Team Zoomunity

04.01.2023 15:35


Ipotermia

Ipotermia

Siamo in pieno inverno e in gran parte delle regioni le temperature sono molto rigide, soprattutto di notte, con presenza di ghiaccio e neve. L’escursione termica notturna, con i bruschi cali di temperatura, risulta essere un grosso pericolo per gli animali domestici, in particolare i soggetti poco preparati (per caratteristiche fisiche e non) a sostenerle.

Cosa si intende per ipotermia? Riduzione persistente della temperatura corporea al di sotto dei limiti fisiologici; in linea di massima parliamo di temperature corporee sotto i 37°C per cani e gatti.

Alla riduzione della temperatura, inizialmente, l’organismo si oppone con delle reazioni fisiologiche, tra cui tremori, ma in corso di clima molto rigido, la temperatura corporea scende drasticamente, con effetti quali bradicardia, rallentamento della respirazione, fino a disturbi neurologici, vascolari, renali. Nelle forme più gravi si arriva al congelamento dei tessuti, con assideramento, ossia congelamento e necrosi vascolare e, purtroppo, frequentemente esito letale.

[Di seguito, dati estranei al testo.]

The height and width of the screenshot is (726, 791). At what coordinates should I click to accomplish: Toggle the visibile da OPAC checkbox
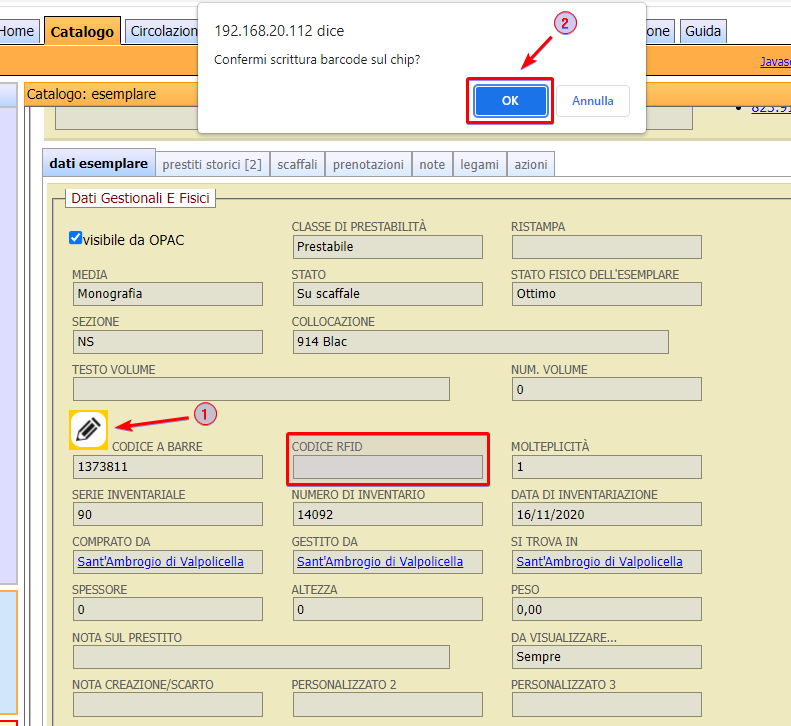coord(75,238)
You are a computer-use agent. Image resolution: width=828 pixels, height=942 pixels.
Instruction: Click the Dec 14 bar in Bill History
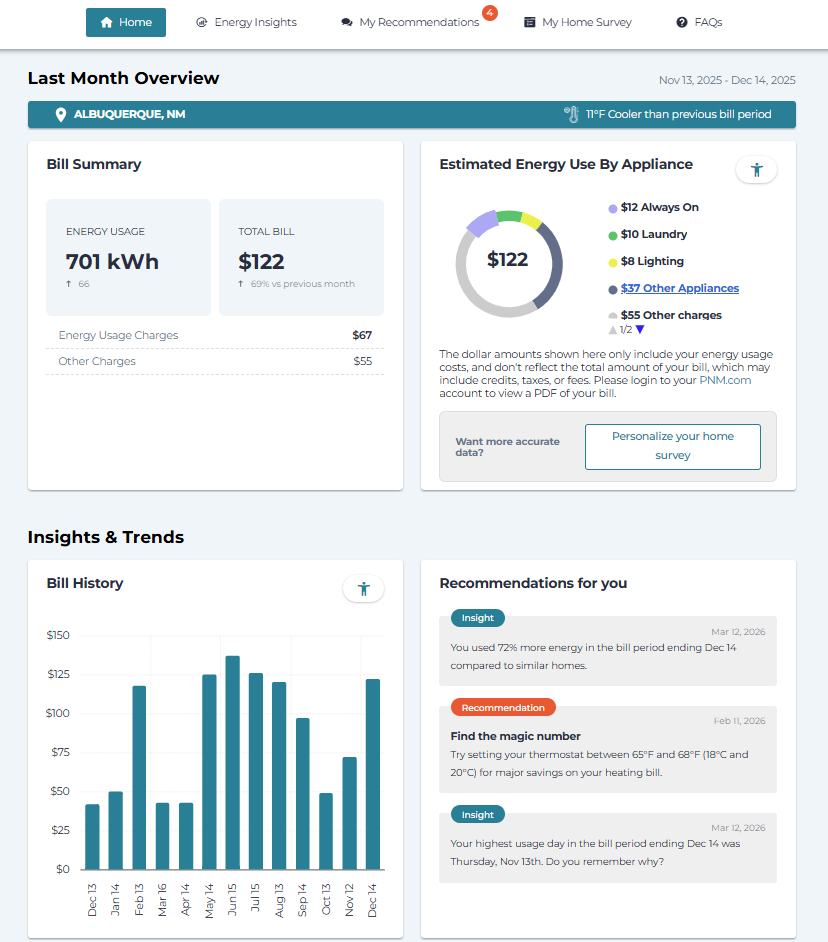tap(372, 773)
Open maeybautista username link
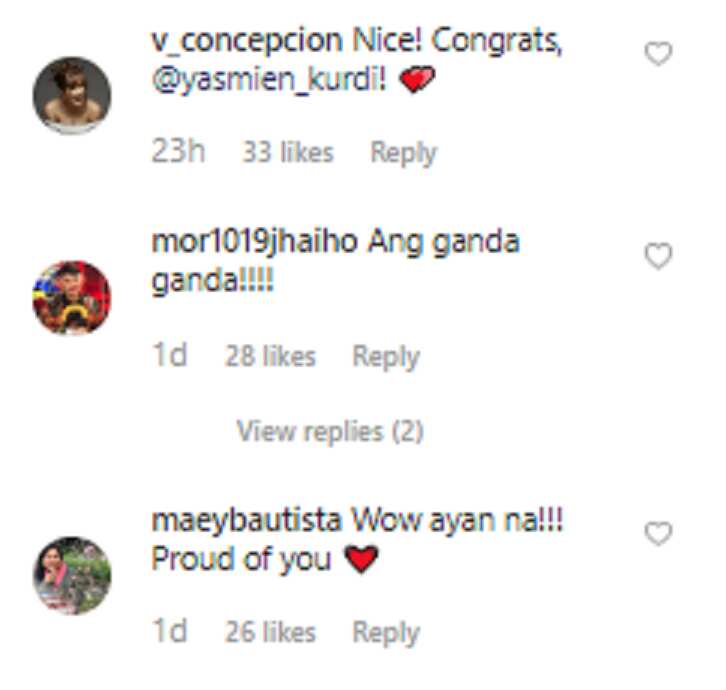Screen dimensions: 726x690 pyautogui.click(x=246, y=520)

Le cause di ipotermia sono molte.

Da un lato, indubbiamente le condizioni ambientali:

  • - assenza di riparo termicamente isolato
  • - temperature rigide, neve, ghiaccio
  • - tempo di esposizione alle basse temperature

Dall’altro, fattori predisponenti individuali:

  • cuccioli
  • - anziani
  • - animali con pelliccia poco folta o sottopelo assente (vd tutte le razze a pelo raso)
  • - animali piccoli, con scarse risorse di grasso
  • - animali malati con problemi metabolici, cardiaci, respiratori, vascolari
  • - esposizione al freddo con mantello bagnato

Quali sono i sintomi di ipotermia?

  • Brividi e tremori (tramite i quali l'organismo produce calore, con un elevato dispendio energetico!)
  • Debolezza, astenia
  • Pelliccia e pelle fredde al tatto
  • Temperatura corporea bassa
  • Diminuzione della frequenza cardiaca
  • Pupille dilatate
  • Gengive e mucose pallide o addirittura bluastre
  • Assenza di reattività

Cosa possiamo fare di fronte ad un animale ipotermico?

Due cose essenziali: rivolgerci al Medico Veterinario e iniziare a scaldare il corpo dell’animale. A questo proposito c’è una regola fondamentale: la gradualità. Le cellule di un organismo in ipotermia hanno subito un trauma termico. Non dobbiamo crearne un altro in senso opposto. Il riscaldamento corporeo deve essere delicato e graduale, altrimenti potremmo creare ulteriori danni.

Quindi utilizziamo coperte, magari intiepidite. Tutte le fonti di calori devono essere a moderata distanza e non a contatto diretto (es. borsa acqua calda sempre avvolta in un panno o asciugamano).

Può essere utile bagnare gli arti e massaggiare delicatamente con acqua non troppo calda, così da stimolare la riperfusione dei tessuti. Se l’animale è per gran parte bagnato, asciugarlo con asciugamani, phon, panni caldi.

Se l’animale è reattivo proviamo a proporre acqua e cibo, preferibilmente umido a temperatura ambiente.

Ricordiamo che temperature corporee (valutabili con termometro endorettale) sotto i 36°C richiedono assolutamente un intervento medico e che, ad ogni modo, un animale in ipotermia richiede una visita generale e monitoraggio delle funzioni organiche.

 

Cos’altro possiamo fare?

Prevenire! Come?

Con appositi ripari correttamente isolati in base al territorio e alle temperature (presenza di ghiaccio, neve, vento ecc.)

Evitando esposizione lunga al freddo per animali di piccola tagli, con scarso mantello o di giovane età

Utilizzando protezioni quali cappotti o maglioncini per gli animali a rischio; se necessario utilizzare protezioni per le zampe (es. animali portati fuori con ghiaccio o neve) e apposite creme per tartufo e zampe.

Proteggete i vostri animali dalle basse temperature! Il rischio è elevatissimo!